What you need to do: Reproduce the passage about the son's death below, from "I realize now" through "fill with horror.", with "curiosity" changed to "fear".

I realize now that curiosity drives people. More often than not the reality is far easier to deal with than the imagination, and the blanks it tends to fill with horror.
The truth.
The truth is, what I had seen is worse than anyone's imagination. I felt rage now.
The room was still. All eyes on me.
"What do you want me to say? I said, fighting the tears..........What do you want me to tell you Leon? That I picked my son's skull up off of the road, that I felt his brain on my finger tips?"
I heard my mother in law gasp. My eyes shot to her and I watched her collapse into her husband. I was succumb with shock. What had I done. What had I done.
The words "Oh my God." leaked from my lips like a canyon breeze in the evening. I stood up, and walked out....barefoot still. I climbed more fences, kept walking, oblivious to the abrasions my feet were enduring. I wanted to disappear. I had just inflicted more pain in a five second time frame than was necessary to endure in a lifetime. I lay in a hayfield and watched the purple flowers dance. I lay there and promised I wouldn't do what I'm doing now. I promised I'd never tell the story in full detail because the details were unimportant. Only I was there. Only I was 4 feet away. There was a reason God didn't subject these poor people to that scene. It's my movie. This is mine.
Rewind, push play.
Of all of the things I have done in my life, that moment changed me forever. There was no room for anger. There is never room for anger. Fill the space with love. Never inflict harm on anyone, avoid it at all costs. I am truly sorry for that moment.

Provided data:
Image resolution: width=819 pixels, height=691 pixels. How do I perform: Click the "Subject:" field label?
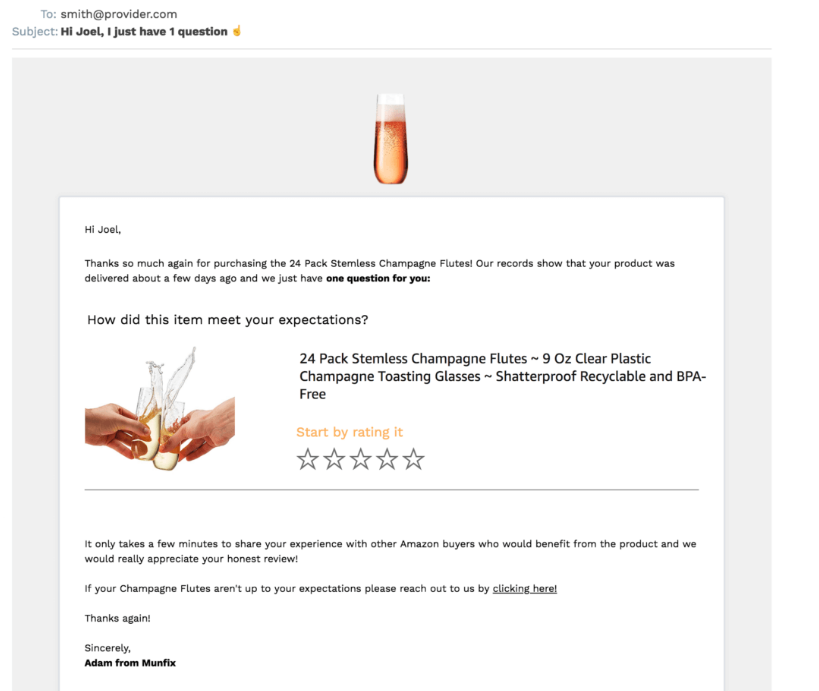point(34,31)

Answer to this problem:
I realize now that fear drives people. More often than not the reality is far easier to deal with than the imagination, and the blanks it tends to fill with horror.